Nell’epoca delle bolle e del monadismo esperienziale, il featuring, la connessione, l’ospitata, il qua la mano tra mondi lontani, è la quintessenza della strategia di marketing, l’unica via contro il disordine della disintermediazione, ma anche il modo realmente efficace di uscire fuori dal confine della propria community, che per quanto larga, può sempre puntare all’espansione.
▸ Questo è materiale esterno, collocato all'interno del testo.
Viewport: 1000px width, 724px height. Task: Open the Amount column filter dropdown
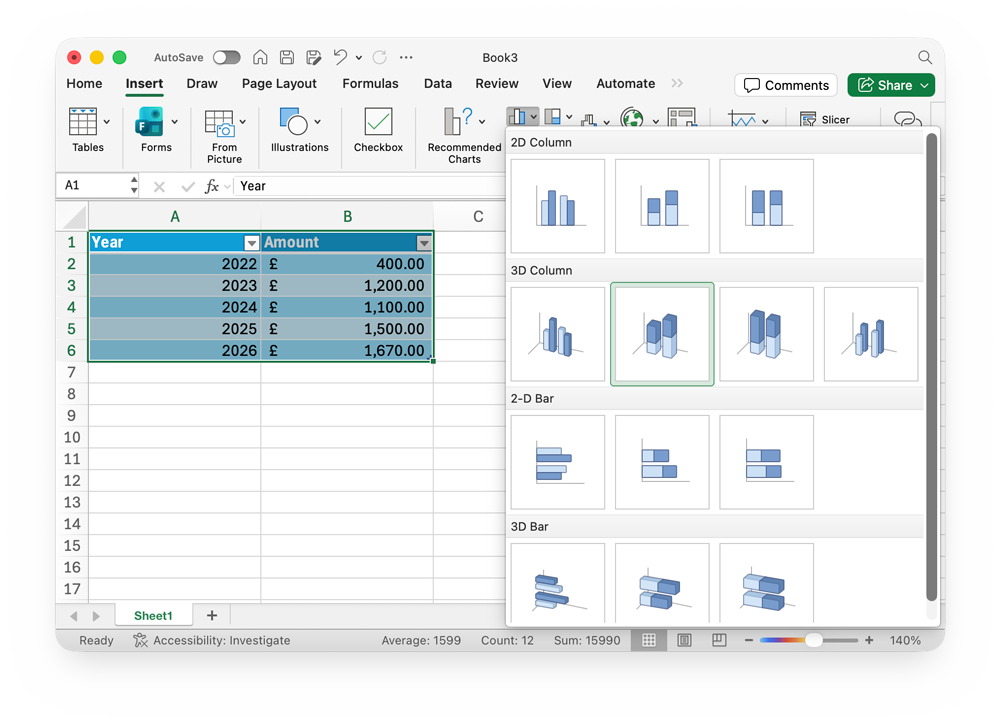[424, 243]
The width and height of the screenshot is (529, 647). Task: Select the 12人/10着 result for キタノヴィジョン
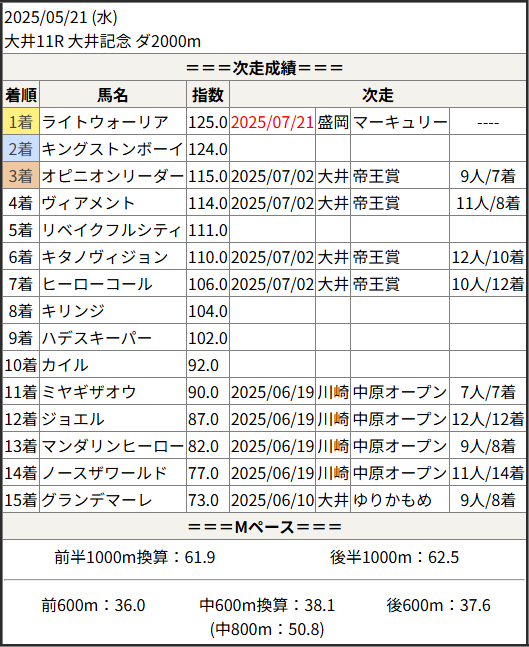point(488,257)
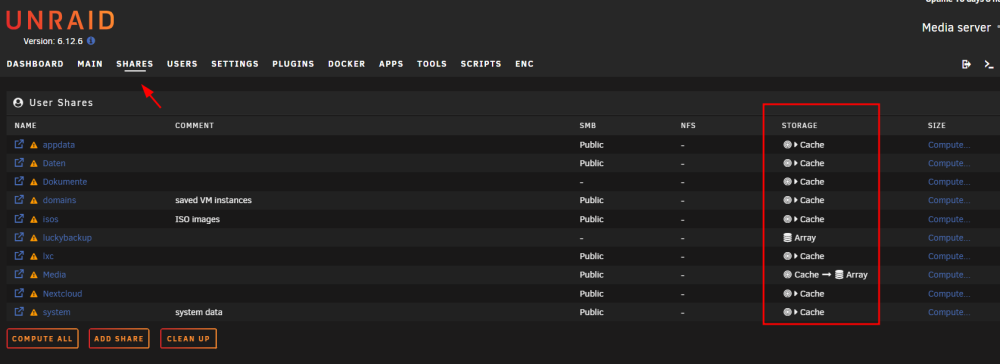Image resolution: width=1000 pixels, height=364 pixels.
Task: Switch to the Dashboard tab
Action: pyautogui.click(x=35, y=64)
Da Julian Casablancas, re dell’indie anni Zero, a Billie Eilish, reginetta del pop GenZ, passando per Ariana Grande, Troye Sivan, The 1975, Lorde e Bon Iver, la nuova versione di Brat dà la sensazione di essere la trascrizione musicale di una lista di invitati al party più esclusivo del momento, un evento a cui tutti vogliono partecipare, ma che solo chi è abbastanza cool può farlo.
C’è stato un tempo in cui prendere parte ad alcuni programmi televisivi era un po’ come diventare un featuring nella nuova versione di Brat. Ti lanciavi da un paracadute dritto nel mar dei Caraibi e diventavi un idolo delle masse, anche se ne uscivi sconfitto dalle emorroidi o da una rissa con Aida Yespica. Trascorrevi qualche settimana nella casa più spiata d’Italia e ne venivi fuori Luca Argentero, nel migliore dei casi, o Rocco Casalino, nella più ironica delle conclusioni postmoderne.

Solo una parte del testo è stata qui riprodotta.